ACMI’s Goddess exhibition honours women of all colours, sexualities and nationalities

Goddess exhibition
Reading Time: 3 minutes

What does a 1906 French short film by Alice Guy-Blaché have in common with Josephine Baker and Marlene Dietrich? They’re being honoured in the exhibition Goddess: Power, Glamour, Rebellion (Goddess exhibition) being held at the Australian Centre of the Moving Image in Melbourne until 1 October 2023.

Goddess exhibition
ACMI’s Goddess: Power, Glamour, Rebellion, photo by Eugene Hyland

The Goddess exhibition celebrates the women and gender-transcending superstars who shaped their own roles, took creative control and fought a system that tried to exploit them. It does so through moments from over 120 years of moving image history highlighting iconic stories, characters and moments.

 

The exhibition includes never-before-seen costumes, original sketches, interactive experiences and cinematic treasures, including iconic outfits worn by Marlene Dietrich, Marilyn Monroe, Geena Davis and Margot Robbie.
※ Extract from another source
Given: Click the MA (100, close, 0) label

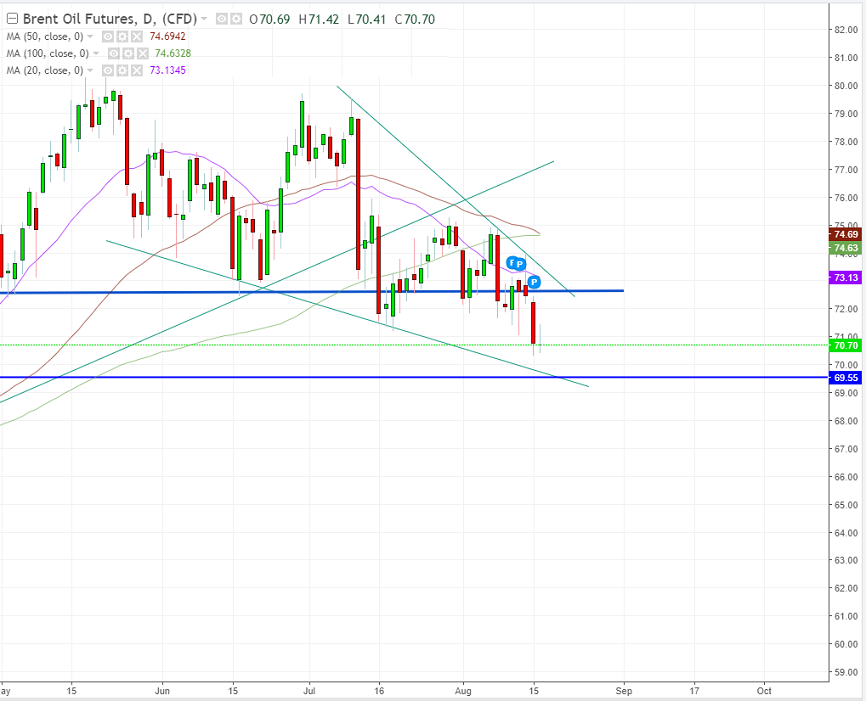Looking at the screenshot, I should [48, 53].
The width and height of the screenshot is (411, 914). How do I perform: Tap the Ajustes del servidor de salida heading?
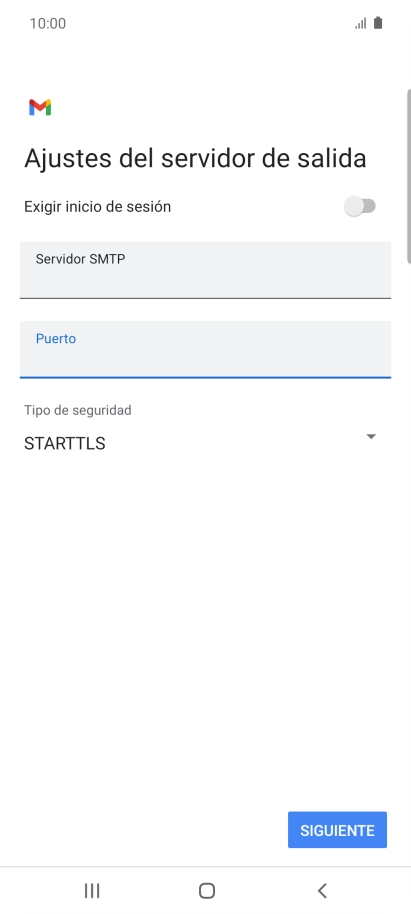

The women featured in the Goddess exhibition are far more than the bombshells, starlets or screen siren stereotypes that were used to undermine them.

Goddess exhibition
ACMI’s Goddess: Power, Glamour, Rebellion, photo by Eugene Hyland

French links in the Goddess exhibition include a 1906 French short film Les Résultats du féminisme (Consequences of Feminism), from Alice Guy-Blaché. A gender-bending comedy which sees men raising the kids, ironing and sewing while women smoke, drink and prey upon the ‘weaker sex’ with lurid advances. The short film addresses the fears about feminism not being about euality but about waging war on men. It playfully suggests that men wouldn’t tolerate being treated the way women are so why should they expect women to.

 

French Légion d’honneur awarded Marlene Dietrich is also celebrated in the Goddess exhibition, with pieces worn by her on show. These include

  • patent leather and silk grosgrain ribbon Delman Tuxedo pumps, kindly provided for the exhibition by the FIDM Museum at the Fashion Institute of Design & Merchandizing, Los Angeles; and
  • 14ct gold and ruby cufflinks from Marlene Dietrich’s personal wardrobe courtesy of Deutsche Kinemathek – Marlene Dietrich.

 

Marlene Dietrich made her own path and courted controversy for doing so. The first lesbian kiss in cinema wearing a tuxedo was by Marlene Dietrich. She was reprimanded in Paris for wearing trousers. A flyer from the Marlene Dietrich and Anna May Wong in Shanghai Express film is on show at the Goddess exhibition.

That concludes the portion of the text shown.